Lady Murasaki, who wrote the Genji Monogatari, along with other world-renowned writers flourished during this period. According to Morris, many of the women then had their own houses and being economically independent, were free to have such relations as they wished and also to terminate them. Part of their freedom is that they could refuse their favor to a man,; they could keep him waiting; they could send him away at any time; or replace him by another lover. This freedom was perceived by Morris as promiscuous, freedom that he himself was not able to characterize during his time.
The society that surrounds them is filled with male supremacy but women in this period had a niche of their own – a nook that they know can satisfy them in some ways, in spite of the fierce standards of conduct during that time. Morris also stressed out the intricate relation between men and women of this milieu. Men can only converse with women if the latter were behind curtains. And there were even characters who lived apart from their female relatives and would see them rarely. Morris (p. 167) viewed this as an exaggerated case of formality with regard to the relation of men and women.

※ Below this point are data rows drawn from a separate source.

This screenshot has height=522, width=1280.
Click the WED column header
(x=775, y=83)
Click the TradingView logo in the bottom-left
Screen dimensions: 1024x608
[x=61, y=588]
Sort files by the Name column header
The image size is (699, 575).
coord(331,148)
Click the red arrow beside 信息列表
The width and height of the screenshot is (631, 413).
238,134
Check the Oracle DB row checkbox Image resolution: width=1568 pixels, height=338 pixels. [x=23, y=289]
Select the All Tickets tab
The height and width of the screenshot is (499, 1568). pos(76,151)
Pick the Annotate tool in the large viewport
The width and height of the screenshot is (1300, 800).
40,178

Incongruously, though, there were some characters like Prince Niou who go to bed with Naka no Kimi on their first meeting and for Kashiwagi to do the same with Prince Nyosan before they have spoken to each other (p. 167). This gives us the impression that women are again classed according to their economic potential. Women can have freedom only if they can keep up with the challenges freedom entails. Women can have their choices granted so long as they can cope with the consequences of their decisions. In Morris’ account of the Shining Prince’s world, we were able to have a glimpse of a paradise located at one part of the globe.
Their exquisite traditions, highly majestic politics, the rise and fall of aristocracy, exceptional artistic expression, the pursuit of elegance, and fascinating literature have been one of the world’s wonderful crafts ever hewn in the history of mankind. Overall, Morris’ attempt to discuss the narrative of an Eastern country was a brave endeavor to overcome Western ignorance. He was able to bridge distinct cultures, bringing forth understanding and high regard of unique civilizations, and in turn, minimizing indifference.
There may have been lapses in the judgment of Morris regarding Japan’s mysteries, however, somehow his work was able to give a picture of Heian society of aristocratic reign, astonishing veneration for beauty and sophistication, and finally for the depiction of the interesting roles men and women played during that period of classical Japan. Indeed, Morris has produced a work of art that will not only entertain you about Japan’s lovely mysteries but enfold an interesting tale of the efflorescence of an ancient civilization.